基于1型人类免疫缺陷病毒(HIV-1)的慢病毒载体能有效地将基因转导至人类原代T细胞和造血干细胞(HSC),但不能转导至恒河猴原代T细胞。HIV-1载体对恒河猴细胞的转导效率低主要是由于物种特异性限制因子,如恒河猴TRIM5α。此前,已开发出几种修饰HIV-1载体的策略来克服恒河猴TRIM5α的限制。虽然修饰后的HIV-1载体能有效地转导恒河猴HSC,但对恒河猴原代T细胞来说仍不是最理想的。最近,发现编码衣壳(CA)蛋白中LNEIE突变组合和猴免疫缺陷病毒239(SIVmac239)Vif的HIV-1变体在恒河猴原代T细胞中能高效复制。因此,本研究测试了由含有这些CA替代的包装构建体包装的HIV-1载体是否能有效地转导人类和恒河猴原代CD4 T细胞。
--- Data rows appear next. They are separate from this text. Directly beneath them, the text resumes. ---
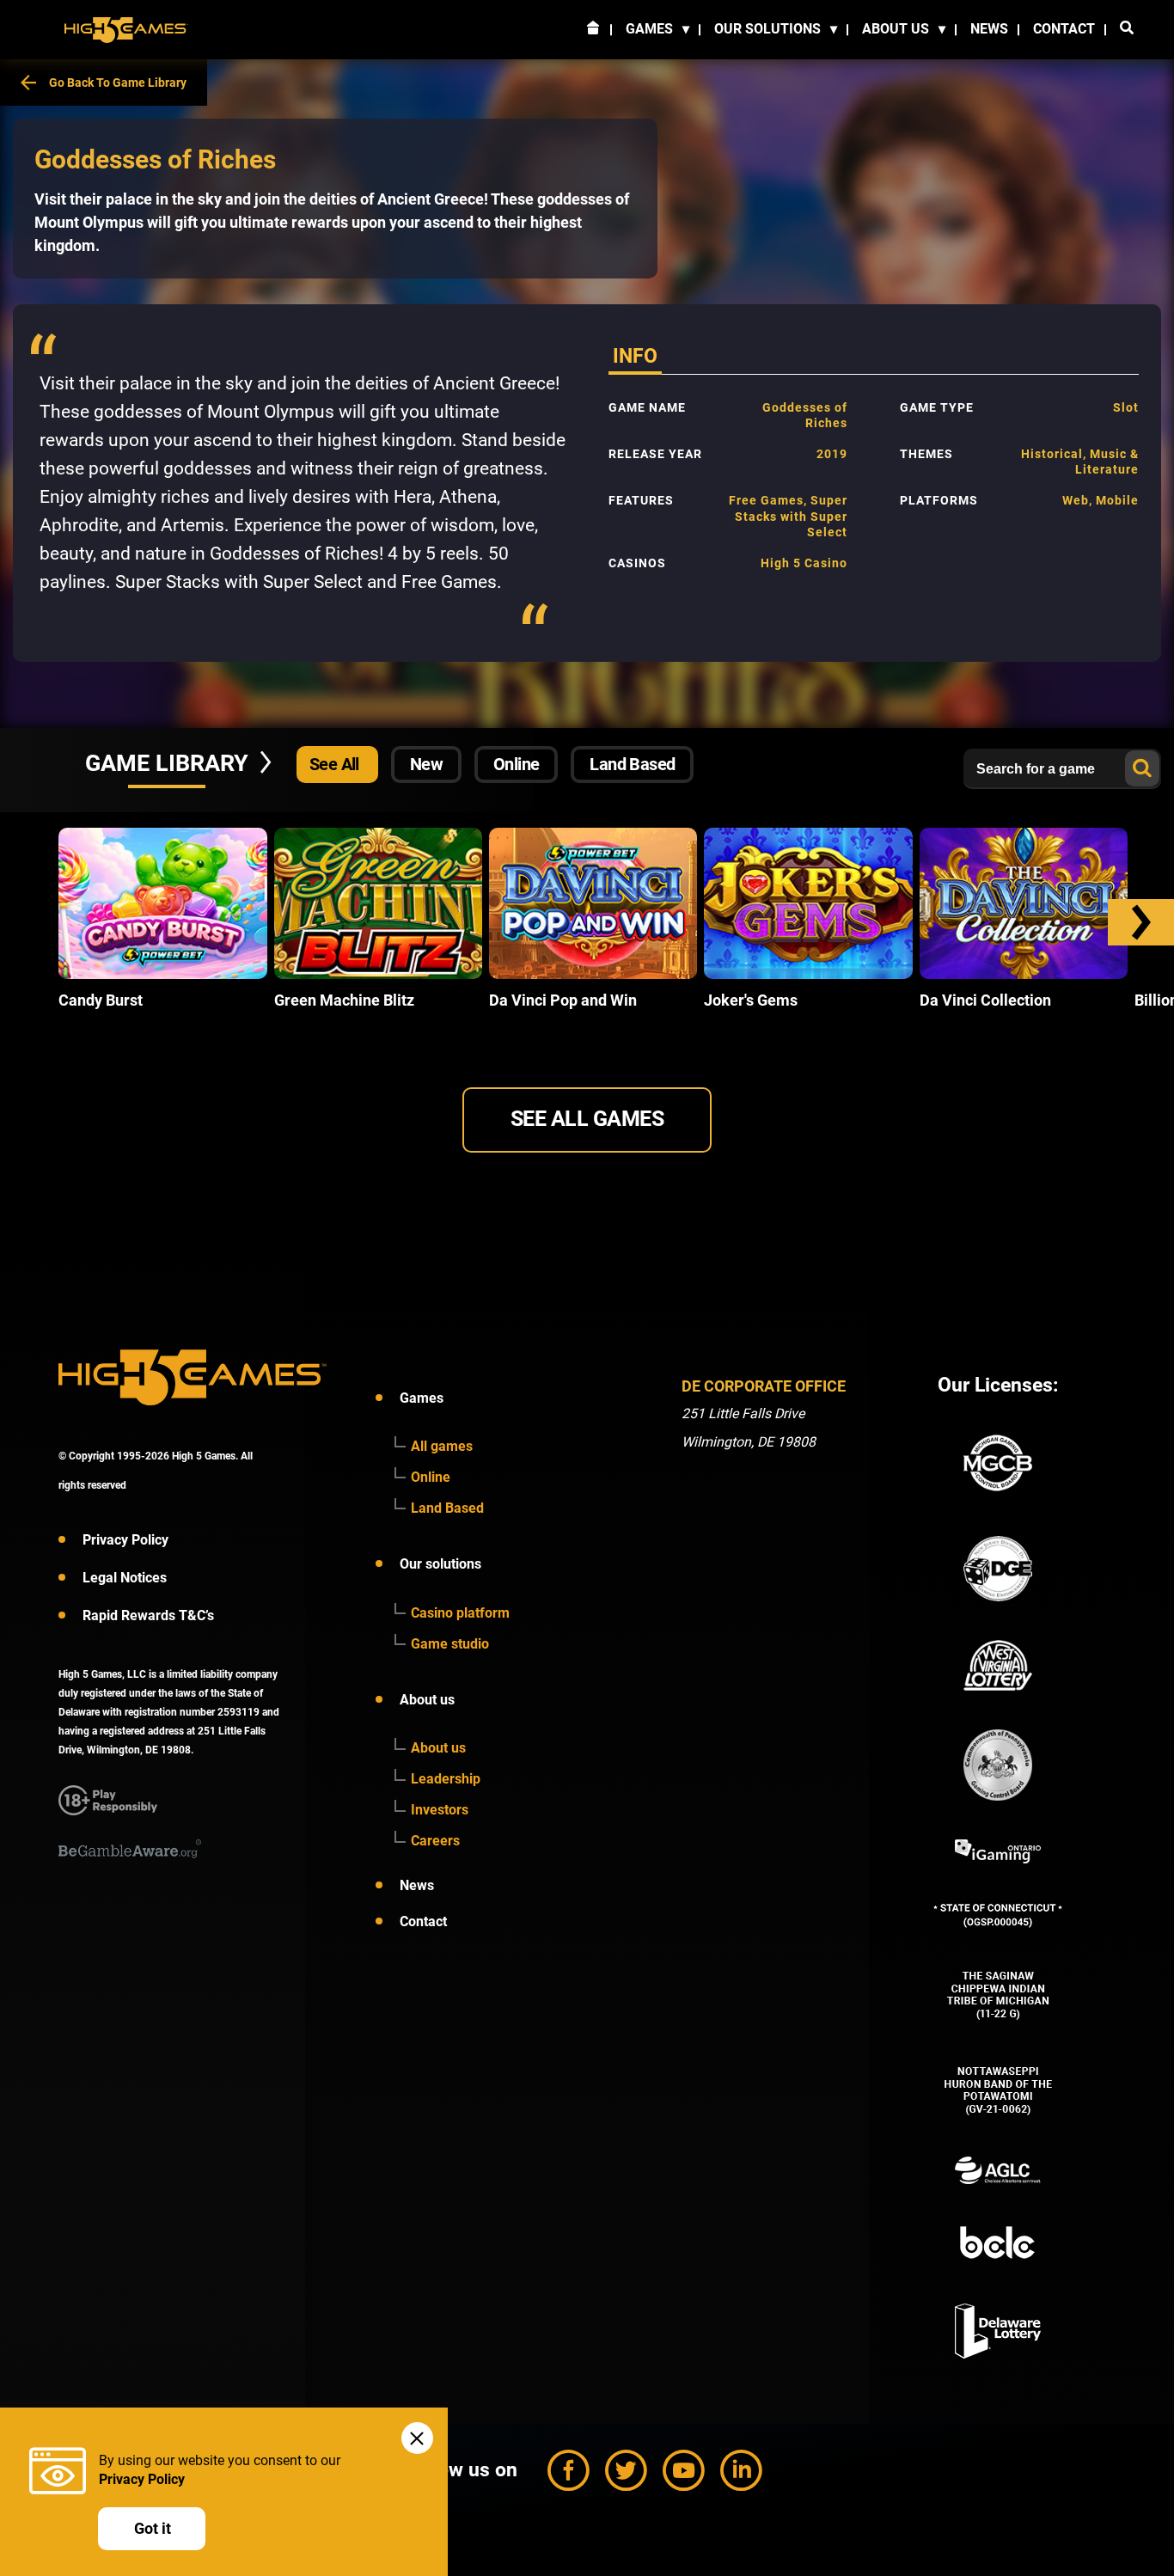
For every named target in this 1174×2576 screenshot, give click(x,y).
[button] (1141, 922)
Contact (1064, 29)
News (989, 29)
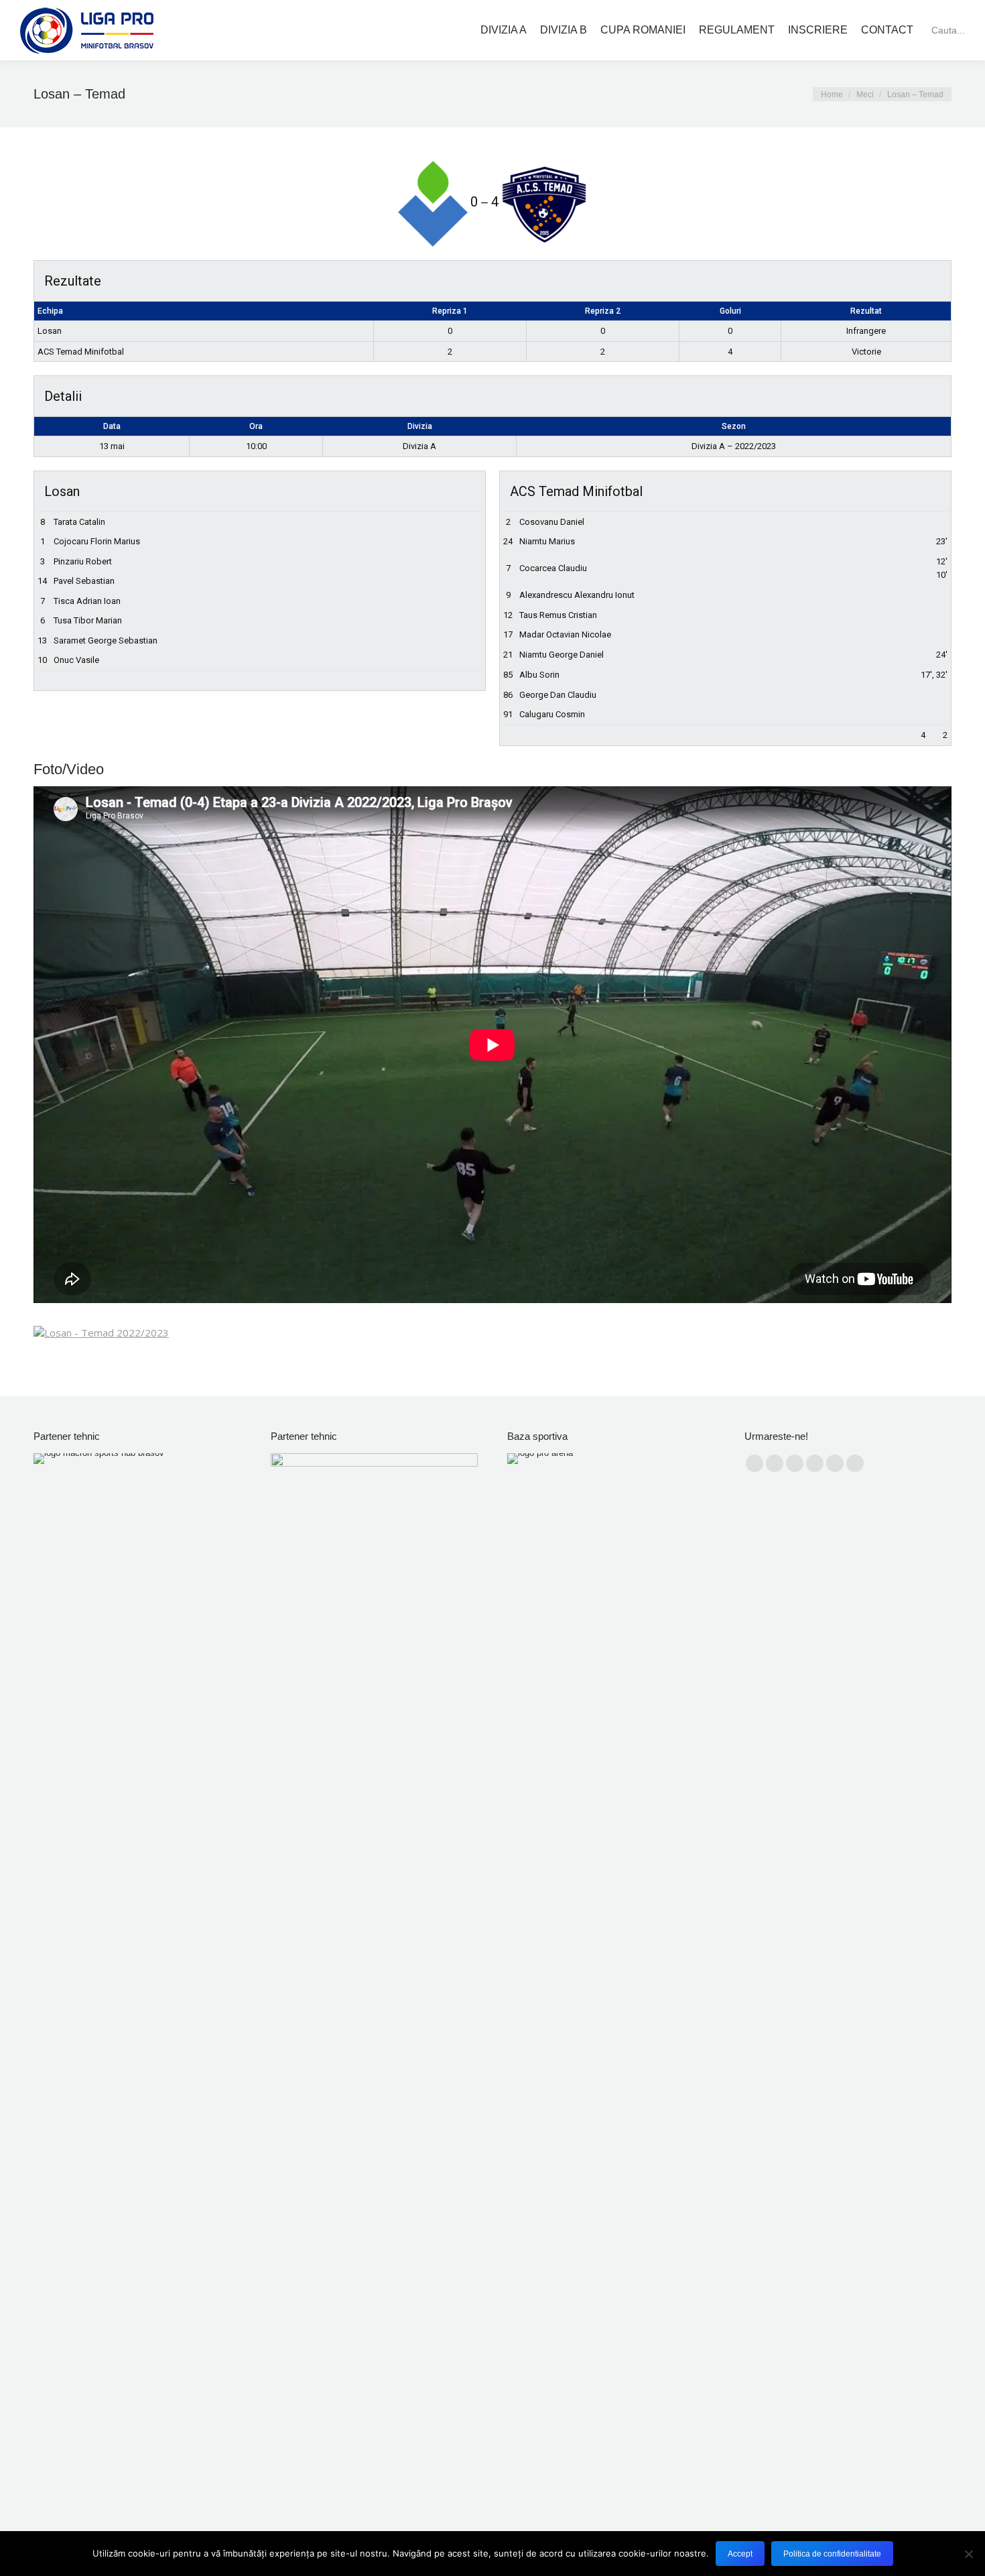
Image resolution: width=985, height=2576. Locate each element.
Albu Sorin (539, 675)
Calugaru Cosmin (552, 714)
为实现这一目的,在包装构建体CEMΔ8.9中引入LNEIE突变,并产生由Δ8.9 WT或Δ8.9 LNEIE包装的重组HIV-1载体。比较了在CEMss-CCR5和CEMss-CCR5-rhTRIM5α/绿色荧光蛋白细胞中的转导率、CA稳定性和载体整合情况,以及由Δ8.9 WT或Δ8.9 LNEIE包装的HIV-1载体对人类和恒河猴原代CD4 T细胞的转导率。最后,研究了恒河猴TRIM5α变异对来自37只中国恒河猴群体的原代CD4 T细胞转导率的影响。虽然由Δ8.9 LNEIE包装的HIV-1载体对人类T细胞系和原代CD4 T细胞保持高效转导,但它克服了恒河猴TRIM5α介导的CA降解,导致其对恒河猴原代CD4 T细胞的转导效率显著高于由Δ8.9 WT包装的HIV-1载体。恒河猴TRIM5α变异对由Δ8.9 WT或Δ8.9 LNEIE包装的HIV-1载体转导恒河猴原代CD4 T细胞的效率有强烈影响。因此,得出结论:由Δ8.9 LNEIE包装的HIV-1载体克服了恒河猴TRIM5α的限制,能有效地转导人类和恒河猴原代T细胞。